=== WHAT YOU NEED TO DO ===
Only these lines of the data below are wanted: the one with "You are a computer-use agent. Image resolution: width=1200", the one with "Click the pin icon on the Navigator panel", and any lines between them, each repeated exactly.

=== DATA RECORDS ===
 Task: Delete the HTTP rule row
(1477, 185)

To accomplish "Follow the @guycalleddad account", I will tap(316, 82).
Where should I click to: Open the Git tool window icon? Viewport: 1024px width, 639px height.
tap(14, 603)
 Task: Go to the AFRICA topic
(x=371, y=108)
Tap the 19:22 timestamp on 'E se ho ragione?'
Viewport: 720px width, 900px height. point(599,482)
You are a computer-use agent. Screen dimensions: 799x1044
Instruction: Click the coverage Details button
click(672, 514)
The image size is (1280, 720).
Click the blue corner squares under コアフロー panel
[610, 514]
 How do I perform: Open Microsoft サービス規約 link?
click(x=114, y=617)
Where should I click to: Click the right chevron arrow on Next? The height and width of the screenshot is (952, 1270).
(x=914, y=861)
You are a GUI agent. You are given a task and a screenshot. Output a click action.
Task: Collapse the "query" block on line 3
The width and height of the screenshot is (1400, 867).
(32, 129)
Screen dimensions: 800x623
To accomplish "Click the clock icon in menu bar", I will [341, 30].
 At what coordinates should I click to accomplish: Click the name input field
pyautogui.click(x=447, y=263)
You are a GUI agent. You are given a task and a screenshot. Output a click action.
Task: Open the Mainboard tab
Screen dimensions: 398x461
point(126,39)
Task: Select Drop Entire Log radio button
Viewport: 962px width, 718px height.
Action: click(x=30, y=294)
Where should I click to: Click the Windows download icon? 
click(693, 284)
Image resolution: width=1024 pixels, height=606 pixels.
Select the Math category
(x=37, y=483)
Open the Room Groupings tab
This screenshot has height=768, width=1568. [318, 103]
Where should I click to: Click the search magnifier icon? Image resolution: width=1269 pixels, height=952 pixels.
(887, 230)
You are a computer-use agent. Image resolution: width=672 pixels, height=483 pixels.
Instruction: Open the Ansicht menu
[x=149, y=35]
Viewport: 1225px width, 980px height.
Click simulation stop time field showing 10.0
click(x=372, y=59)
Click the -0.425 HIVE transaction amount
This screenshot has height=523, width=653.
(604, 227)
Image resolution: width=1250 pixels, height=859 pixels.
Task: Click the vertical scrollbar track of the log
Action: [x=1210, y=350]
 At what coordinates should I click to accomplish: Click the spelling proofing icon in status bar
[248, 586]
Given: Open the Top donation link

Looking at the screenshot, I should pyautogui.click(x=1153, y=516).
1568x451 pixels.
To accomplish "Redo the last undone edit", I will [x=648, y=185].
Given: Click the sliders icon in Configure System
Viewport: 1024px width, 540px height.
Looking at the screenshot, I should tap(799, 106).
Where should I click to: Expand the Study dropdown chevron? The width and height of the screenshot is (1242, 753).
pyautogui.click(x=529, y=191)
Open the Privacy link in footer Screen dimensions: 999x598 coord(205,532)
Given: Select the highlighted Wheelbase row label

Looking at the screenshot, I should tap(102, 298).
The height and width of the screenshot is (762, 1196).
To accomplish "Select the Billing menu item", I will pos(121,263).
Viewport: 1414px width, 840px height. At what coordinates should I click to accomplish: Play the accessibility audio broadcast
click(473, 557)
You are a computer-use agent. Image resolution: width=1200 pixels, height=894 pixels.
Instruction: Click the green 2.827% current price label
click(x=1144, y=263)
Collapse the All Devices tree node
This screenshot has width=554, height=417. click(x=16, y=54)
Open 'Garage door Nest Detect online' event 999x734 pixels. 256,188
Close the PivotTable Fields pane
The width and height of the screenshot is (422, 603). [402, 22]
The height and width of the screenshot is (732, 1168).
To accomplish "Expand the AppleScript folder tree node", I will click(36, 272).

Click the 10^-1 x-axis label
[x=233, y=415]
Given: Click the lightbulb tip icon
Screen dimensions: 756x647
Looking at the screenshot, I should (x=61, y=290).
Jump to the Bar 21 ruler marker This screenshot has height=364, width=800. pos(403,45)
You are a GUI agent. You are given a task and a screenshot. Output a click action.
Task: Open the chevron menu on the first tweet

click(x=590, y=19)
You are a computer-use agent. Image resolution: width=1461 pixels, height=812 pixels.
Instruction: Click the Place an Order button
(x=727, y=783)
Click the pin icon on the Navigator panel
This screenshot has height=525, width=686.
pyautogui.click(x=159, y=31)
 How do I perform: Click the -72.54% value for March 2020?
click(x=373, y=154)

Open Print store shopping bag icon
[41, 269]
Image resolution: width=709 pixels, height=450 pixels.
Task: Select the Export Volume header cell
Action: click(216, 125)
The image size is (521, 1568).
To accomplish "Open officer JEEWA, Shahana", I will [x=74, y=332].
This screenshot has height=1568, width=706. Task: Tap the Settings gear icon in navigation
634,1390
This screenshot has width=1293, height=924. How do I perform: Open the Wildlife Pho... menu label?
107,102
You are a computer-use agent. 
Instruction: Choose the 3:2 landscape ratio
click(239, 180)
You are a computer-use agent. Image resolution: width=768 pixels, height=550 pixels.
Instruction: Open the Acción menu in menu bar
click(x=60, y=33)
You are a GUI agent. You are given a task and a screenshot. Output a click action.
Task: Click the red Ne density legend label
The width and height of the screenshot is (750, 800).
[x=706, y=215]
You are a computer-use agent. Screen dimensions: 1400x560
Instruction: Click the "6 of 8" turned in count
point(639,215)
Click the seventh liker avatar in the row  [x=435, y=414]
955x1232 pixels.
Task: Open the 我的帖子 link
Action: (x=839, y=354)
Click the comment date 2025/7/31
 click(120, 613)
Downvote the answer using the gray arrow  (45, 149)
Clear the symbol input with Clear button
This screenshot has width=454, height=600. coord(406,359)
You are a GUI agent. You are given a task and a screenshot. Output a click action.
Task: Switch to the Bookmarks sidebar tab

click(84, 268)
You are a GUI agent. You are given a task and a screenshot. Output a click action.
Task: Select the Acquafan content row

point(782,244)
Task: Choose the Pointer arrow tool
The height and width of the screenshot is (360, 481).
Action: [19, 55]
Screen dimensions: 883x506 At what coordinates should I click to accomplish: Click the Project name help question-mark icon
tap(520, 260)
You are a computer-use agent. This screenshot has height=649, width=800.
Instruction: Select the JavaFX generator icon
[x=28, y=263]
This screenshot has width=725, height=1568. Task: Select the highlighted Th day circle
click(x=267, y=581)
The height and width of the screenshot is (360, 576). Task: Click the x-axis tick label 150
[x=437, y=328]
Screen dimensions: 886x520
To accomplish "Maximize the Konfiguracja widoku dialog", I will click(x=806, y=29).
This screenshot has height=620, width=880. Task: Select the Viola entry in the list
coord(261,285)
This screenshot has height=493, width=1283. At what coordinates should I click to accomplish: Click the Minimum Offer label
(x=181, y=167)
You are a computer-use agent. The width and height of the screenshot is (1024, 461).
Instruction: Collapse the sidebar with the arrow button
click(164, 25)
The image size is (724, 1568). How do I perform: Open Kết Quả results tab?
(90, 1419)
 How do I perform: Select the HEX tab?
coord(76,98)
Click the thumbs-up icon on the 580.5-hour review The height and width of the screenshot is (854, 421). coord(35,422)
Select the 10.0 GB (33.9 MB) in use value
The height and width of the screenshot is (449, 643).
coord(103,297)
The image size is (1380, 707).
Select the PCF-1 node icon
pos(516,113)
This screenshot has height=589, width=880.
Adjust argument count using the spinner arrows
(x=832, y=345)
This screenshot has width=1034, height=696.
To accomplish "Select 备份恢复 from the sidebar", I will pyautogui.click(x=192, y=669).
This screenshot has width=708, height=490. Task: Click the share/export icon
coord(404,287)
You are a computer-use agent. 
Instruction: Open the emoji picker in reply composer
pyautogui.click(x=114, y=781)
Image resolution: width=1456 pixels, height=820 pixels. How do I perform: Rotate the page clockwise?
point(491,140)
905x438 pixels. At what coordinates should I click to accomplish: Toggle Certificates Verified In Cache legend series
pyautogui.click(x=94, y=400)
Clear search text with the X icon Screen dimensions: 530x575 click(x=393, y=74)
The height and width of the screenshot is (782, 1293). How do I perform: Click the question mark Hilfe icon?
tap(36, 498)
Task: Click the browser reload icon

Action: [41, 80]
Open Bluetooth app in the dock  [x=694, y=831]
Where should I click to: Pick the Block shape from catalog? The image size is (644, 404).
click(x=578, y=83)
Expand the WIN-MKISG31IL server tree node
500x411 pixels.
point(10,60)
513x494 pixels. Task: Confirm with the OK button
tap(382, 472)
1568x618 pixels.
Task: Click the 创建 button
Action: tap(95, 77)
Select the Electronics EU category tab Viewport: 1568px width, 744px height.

=== SOLUTION BELOW ===
You are a computer-use agent. Image resolution: width=1200 pixels, height=894 pixels.
Instruction: Click the green 2.827% current price label
click(x=1144, y=263)
Collapse the All Devices tree node
This screenshot has width=554, height=417. click(x=16, y=54)
Open 'Garage door Nest Detect online' event 999x734 pixels. 256,188
Close the PivotTable Fields pane
The width and height of the screenshot is (422, 603). [402, 22]
The height and width of the screenshot is (732, 1168).
To accomplish "Expand the AppleScript folder tree node", I will click(36, 272).

Click the 10^-1 x-axis label
[x=233, y=415]
Given: Click the lightbulb tip icon
Screen dimensions: 756x647
Looking at the screenshot, I should (x=61, y=290).
Jump to the Bar 21 ruler marker This screenshot has height=364, width=800. pos(403,45)
You are a GUI agent. You are given a task and a screenshot. Output a click action.
Task: Open the chevron menu on the first tweet

click(x=590, y=19)
You are a computer-use agent. Image resolution: width=1461 pixels, height=812 pixels.
Instruction: Click the Place an Order button
(x=727, y=783)
Click the pin icon on the Navigator panel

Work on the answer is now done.